BDO profits rise as firms seek Big Four alternatives

The tax advisors of accountancy firm BDO have done a fifth more work this year, it has been reported, as a result of companies turning to alternatives to the Big Four accountancy firms.

Mid-market firms, and even a number of large listed companies, seem to have foregone Deloitte, PwC, Ernst & Young, and KPMG for non-audit related services.

BDO’s UK business is growing in the tax sector, with their revenues jumping by 20 per cent in the year to 03 July, raising it to £119 million.

The managing partner of BDO, Simon Michaels, said that this big boost came from an increasing workload from mid- and large-sized companies, not just from tax reforms.

“We’ve definitely seen a lot more large listed companies looking for advice outside of the Big Four.

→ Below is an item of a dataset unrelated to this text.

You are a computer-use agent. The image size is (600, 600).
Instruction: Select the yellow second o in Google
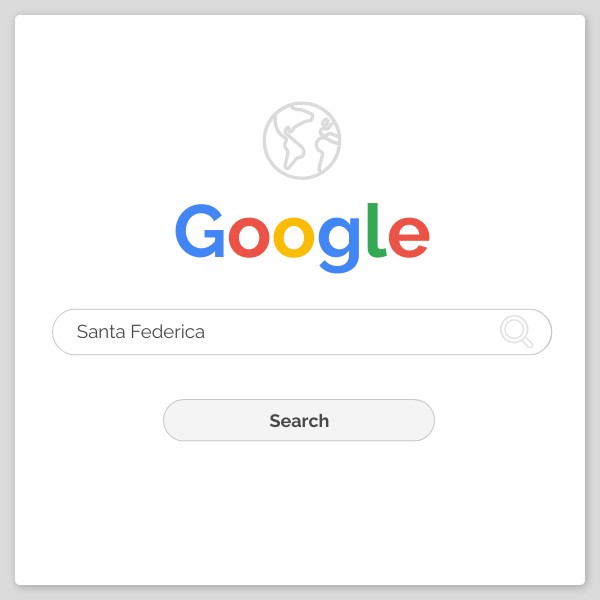pos(294,237)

Some of that’s conflict of interest driven,” he said.

Despite mainly focusing on small and mid-sized companies, BDO is not being used by a large portion of FTSE 350 companies.

Companies are beginning to check elsewhere for accounting service providers and auditors, because of new EU regulations which are to come into play which state that a public interest entity cannot stay with the same auditor for more than a decade.

Whether or not this is the cause of the change to BDO’s profits or not, the accountancy firm is expanding and reaping in more profits.